What a day - I bumped into my ex-boss, the Silver Fox in the queue for my morning latte. Having previously asked him for feedback re: my daily musings and possible weekend work experience. He ignored me and didn't even offer an acknowledgement re: the blog, so I was gently tickled by his discomfort at bumping into me and being forced into polite, awkward conversation. By the end of the day there was one person on my mind, who could with a flash of his mega watt smile oblierate a day worth forgetting.
P or Tigger as I like to call him is one of my favourite people and my unofficial baby brother (well that's how I treat him anyway!). Imagine an impossibly handsome EastEnders 'Jack' lookalike (or so the girls tell me - to keep his ego in check I regularly call him a wossy pretty boy). He is always immaculately clad in designer suits or smart casuals, sunglasses (always on hand just in case the sun puts in an appearance), a bright, witty conversationalist, adores his family and friends and has the good humour of an overexcited labardor.
During the time we've been buddies we've been through, one divorce (his from a young bunny boiler S), one broken romance (mine with the IT love rat), redundancy (both of us from the same company, although in Tigger's case he softened his blow recovering via a round robin of holidays which would have rivalled a good travel journalist airmiles).
We bonded over long pub lunches and evening meals spent laughing, supporting, lecturing and commesarating with each about our pathetic lives and this tradition continues today. Having poured out the gory details of my car crash day to suitable Tigger empathy, the conversation moved to my favourite topic romance. NO not mine silly..his !
Since we last met up, Tigger's romance with 'the child' (she is a decade younger than him and therefore worthy of more than just one nickname by me - the hobbit is my other one for her), they have moved into together and now Tigger wants to buy a house with her.
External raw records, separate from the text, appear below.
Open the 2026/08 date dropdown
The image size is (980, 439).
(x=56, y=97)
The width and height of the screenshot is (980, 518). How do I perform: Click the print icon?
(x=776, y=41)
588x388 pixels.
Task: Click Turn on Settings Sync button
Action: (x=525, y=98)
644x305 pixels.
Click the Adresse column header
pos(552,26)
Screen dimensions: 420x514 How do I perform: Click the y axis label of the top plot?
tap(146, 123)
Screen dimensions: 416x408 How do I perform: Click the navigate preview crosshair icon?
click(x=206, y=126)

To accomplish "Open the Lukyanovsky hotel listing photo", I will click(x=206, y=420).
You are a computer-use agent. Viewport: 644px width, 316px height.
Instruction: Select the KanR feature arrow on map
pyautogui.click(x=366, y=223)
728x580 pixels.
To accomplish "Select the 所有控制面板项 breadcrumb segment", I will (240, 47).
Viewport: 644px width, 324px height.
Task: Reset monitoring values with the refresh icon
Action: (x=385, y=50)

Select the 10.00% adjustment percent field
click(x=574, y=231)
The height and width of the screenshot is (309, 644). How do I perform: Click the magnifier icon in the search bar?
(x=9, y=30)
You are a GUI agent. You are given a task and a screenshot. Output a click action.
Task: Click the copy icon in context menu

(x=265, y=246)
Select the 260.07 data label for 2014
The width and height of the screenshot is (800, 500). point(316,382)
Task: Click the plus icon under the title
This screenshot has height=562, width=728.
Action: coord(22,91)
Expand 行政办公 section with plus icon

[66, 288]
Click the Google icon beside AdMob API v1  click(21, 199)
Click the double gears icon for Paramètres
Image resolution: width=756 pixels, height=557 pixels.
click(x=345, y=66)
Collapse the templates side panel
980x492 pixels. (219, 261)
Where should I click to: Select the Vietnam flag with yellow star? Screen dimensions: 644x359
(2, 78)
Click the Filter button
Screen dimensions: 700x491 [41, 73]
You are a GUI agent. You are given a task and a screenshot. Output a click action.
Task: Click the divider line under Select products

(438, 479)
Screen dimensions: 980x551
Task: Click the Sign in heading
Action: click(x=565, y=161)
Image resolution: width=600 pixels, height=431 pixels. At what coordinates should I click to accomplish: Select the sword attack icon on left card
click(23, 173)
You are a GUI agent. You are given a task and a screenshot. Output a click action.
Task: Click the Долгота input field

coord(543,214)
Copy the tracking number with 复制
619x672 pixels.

"Why don't you just marry her, it would be cheaper in the long run!", I cheekily reminded him of my conviction that his continued pursuit of young women, despite experiencing a recent painful divorce from one, will inevitably lead him toward serial marriage status. "You cheeky cow!" he laughed. "Only you can get away with talking to me like that".
"Darling all I am saying is widen your search area for God's sake. You always go for A and B and they are always identikit children! You have never broadened your horizons. I absolutely adore you, but you are so rubbish with picking women! You need to be with a grown up woman (no not me it would be like dating a baby brother.)
"Someone who gives you a run for your money. Someone smart, sexy and independent, someone who can keep you on your toes for once. Obviously I'll have to give her the once over and let's be honest you can't be a Sugar Daddy all your life"
"I know. I hear you, but I hate it when you're right" he smirked sipping his wine. "But she's lovely. she is very mature for her age".
"Tigger, that wouldn't be hard at all, seeing as she's with you".